Page 1 of 2
Monitoring Engine Event Queue anomaly?
Posted: Thu Apr 11, 2013 9:02 pm
by lance
Hi,
just upgraded from 2011R3.1 to 2012R1.7. All seemed to work OK.
Current Setup:
1 x central Host (which is the one that was upgraded to 2012R1.7)
4 x down stream nodes running a mix of Nagios Core & XI (2011R3.1)
Service checks are forwarded via NSCA
The central host is reeceiveing the checks OK.
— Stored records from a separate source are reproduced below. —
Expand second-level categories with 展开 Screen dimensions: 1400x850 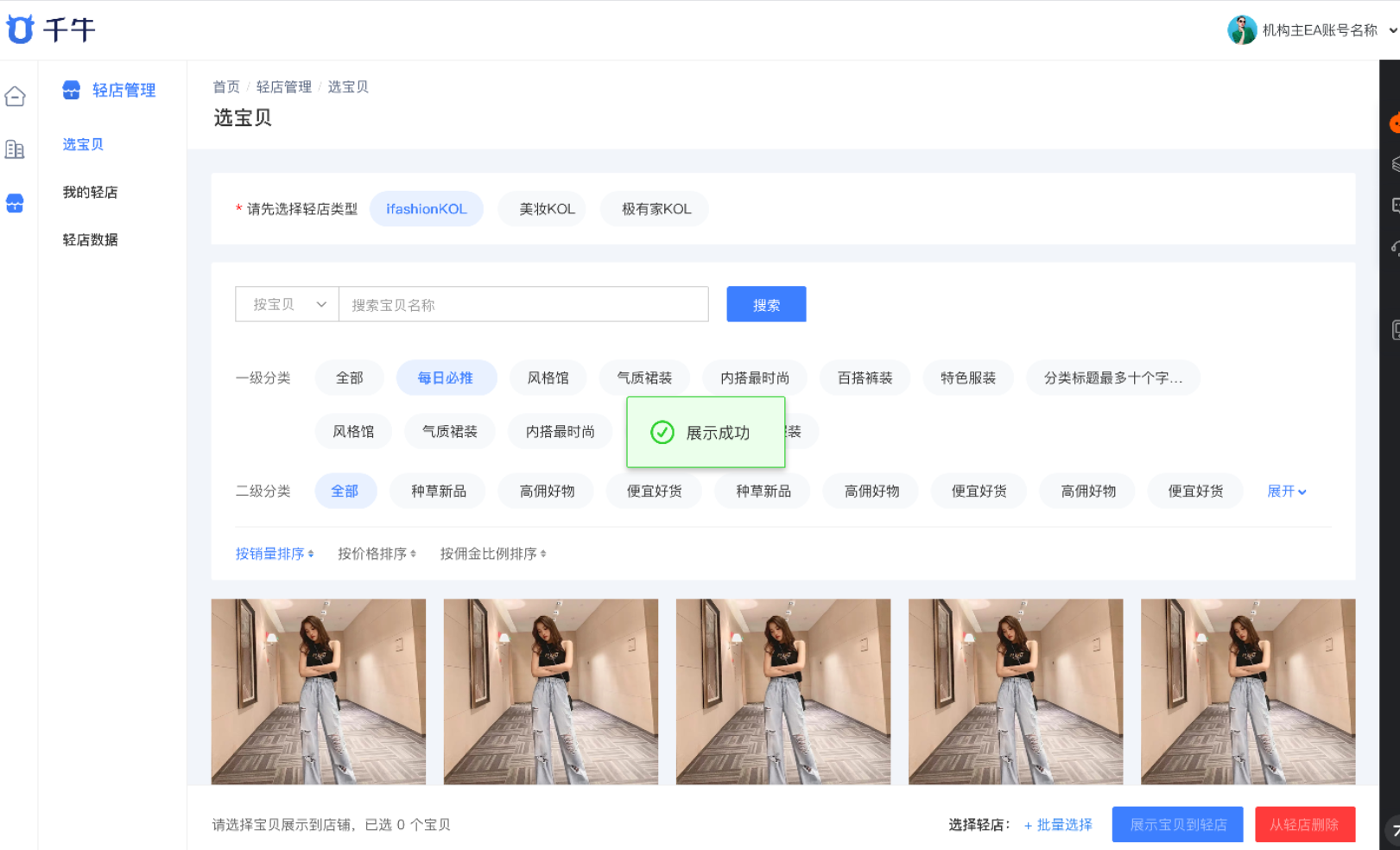1286,491
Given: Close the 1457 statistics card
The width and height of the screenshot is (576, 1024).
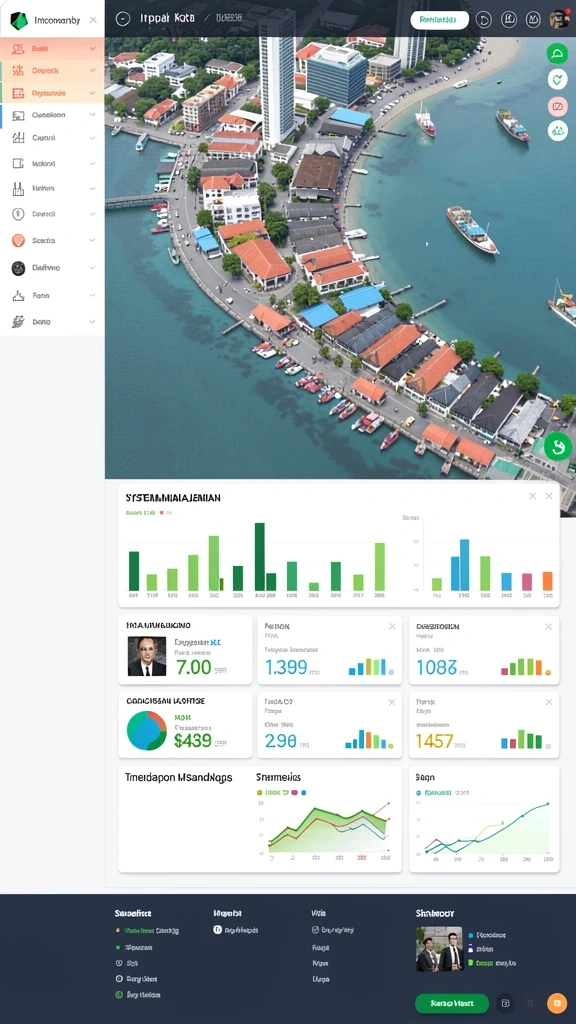Looking at the screenshot, I should click(x=549, y=702).
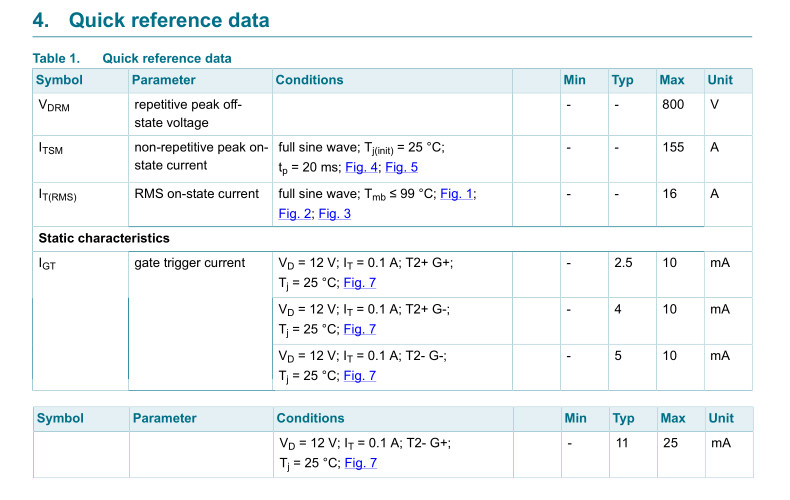
Task: Open Fig. 7 link in T2- G+ row
Action: tap(360, 462)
The main issue I'm seeing is that theres a large amount of events indicated in the "scheduled Events over time" portlet. & its static. We can see that there are events flowing through in the portlet.
There doesnt seem to be any impact to the central host other than just the indication that there are more than 980 scheduled events waiting in the queue at "Now". Load & performance seem reasonable..
ScreenHunter_01 Apr. 12 11.43.gif
ScreenHunter_02 Apr. 12 11.44.gif
ScreenHunter_03 Apr. 12 11.44.gif
I've already attempted the regular MySQL & postgresql DB maintenance tasks.
Appreciate any advice..
thanks
Lincoln
Re: Monitoring Engine Event Queue anomaly?
Posted: Fri Apr 12, 2013 3:21 pm
by abrist
Are most of the checks returning to the central server passive or active? Is there a buildup in the checkresults folder?
Code: Select all
ls /usr/local/nagios/var/spool/checkresults/ | wc -l
Is the date/time on the system correct? Go to --> Admin --> System Profile. Copy the Date/Time section and post it here.
Re: Monitoring Engine Event Queue anomaly?
Posted: Sun Apr 14, 2013 6:55 pm
by lance
Thanks for the response.
The majority of checks are passive - using nsca (seems to be working OK).
output from ls command - 6 (file content looks like the result from some old testing)
System Profile date/Time output:
Date/Time
PHP Timezone: Not set
PHP Time: Mon, 15 Apr 2013 09:50:46 +1000
System Time: Mon, 15 Apr 2013 09:50:46 +1000
Regards
Lincoln
Re: Monitoring Engine Event Queue anomaly?
Posted: Mon Apr 15, 2013 9:31 am
by slansing
How many passive checks are you sending to the central host from the others? Say.. in a five minute range? Lets also do the following as quoted from Mike Guthrie:
It would be worth running the mysql repair procedure:
http://assets.nagios.com/downloads/nagi ... tabase.pdf
As well as the vacuum commands on postgresql:
http://support.nagios.com/wiki/index.ph ... .22_in_log
There are a few possible reasons for this:
- Lots of disk activity causes things to get backed up because the system is waiting to write to disk. We see this sometimes on VM's because of a shared physical disk.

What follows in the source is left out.